Connaissant l’abomination des Blutch à se faire rouler, il y a fort à parier qu’il y eut un bémol sur l’intégrité corporelle du type. Il eut, dès lors à éviter le périmètre d’influence d'Émile et c’est à dater de ce jour qu’un lien solide fut créé entre un porte-monnaie et son propriétaire. Lien qu’il garda jusqu’à la fin de sa vie.


Mais le plus beau reste pour la fin (provisoire) des souvenirs familiaux sur le patriarche.


La rixe

Ou l’histoire d’une inimitié qui dura plus de 50 ans.

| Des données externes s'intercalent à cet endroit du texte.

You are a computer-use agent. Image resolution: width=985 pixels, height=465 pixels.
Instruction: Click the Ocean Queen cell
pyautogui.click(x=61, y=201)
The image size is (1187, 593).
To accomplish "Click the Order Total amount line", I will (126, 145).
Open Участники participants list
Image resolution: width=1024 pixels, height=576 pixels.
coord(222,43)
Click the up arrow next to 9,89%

Il faut tout d’abord planter le décor de base :
Nous sommes en fin 19ème siècle ou à l’aube du 20ème.
Ça se passe dans un canton catho et arrié…. Heu traditionaliste. La pédagogie à l’école attendra encore pas mal de lustres avant de pouvoir faire sa première et timide apparition.
Dans le collège fréquenté par Émile, il y a deux classes de mêmes niveaux scolaires.
A l’époque, une classe, c’est un clan et à chaque clan il faut un chef. Dans sa classe, c’est Mimile parce que c’est le plus fort et le plus courageux.
Dans l’autre classe, c’est Marcel.
A ce stade, il faut expliquer que le chef de la classe s’occupe des petits différends et problèmes que peuvent avoir les autres.
A l’époque, il n’y a qu’une façon de régler un problème : la castagne.
Cette tradition était partagée simultanément par les deux classes et fut pérenne durant tout le cursus scolaire. Émile et Marcel en venaient donc souvent aux mains et n’avaient guère d’autres moyens de communication.
Passé le temps de l’école, Émile va bosser sur des chantiers et y perd sa guibole.
De son côté, Marcel va bosser dans une menuiserie et il y perd un bras dans un accident.
Vingt ans plus tard et pendant qu’Émile turbine à son compte, Marcel trouve un emploi au journal la Tribune, où il s’occupe des commerçants qui assurent la vente au numéro.
Dans son magasin, Émile se dit que si les petits ruisseaux ne font pas forcément les grandes rivières, il ne sont pas à dédaigner en période de soif et il postule pour être dépositaire de la Tribune.
C’est Marcel qui arrive pour discuter…
Bon, disons que discuter n’est pas le terme le plus approprié, puisqu’il entre en matière en se foutant de la gueule à Émile, rapport au fait qu’il a besoin de vendre le journal pour boucler ses fins de mois.
Le béquillard et le manchot en viennent donc tout naturellement aux mains et très rapidement roulent à terre, bousculant les étagères de la boutique du Grand-père.
Une presse en bois s’évade du tablard qui lui était dévolu et tente, selon la loi de Newton, de rejoindre le plancher de vaches par le plus court chemin. Cet incident mineur arrive juste dans la phase où Marcel se trouve dessus Émile. Il a le bon goût d’offrir sa tête en amortisseur pour préserver l’intégrité de la presse qui se trouve ainsi stoppée net dans son parcours suicidaire.
Fin de l’explication à deux. Marcel pisse le sang et il est groggy. Ambulance, rapport de police et gros titre à la une : « Deux infirmes en viennent aux mains, un blessé ».
Cette dernière avoinée aurait pu être le point (ou poing ?) d’orgue d’une vie d’inimitié accidentelle, parce que due à leur fonction initiale de chef de classe. Mais le destin fut plus farceur.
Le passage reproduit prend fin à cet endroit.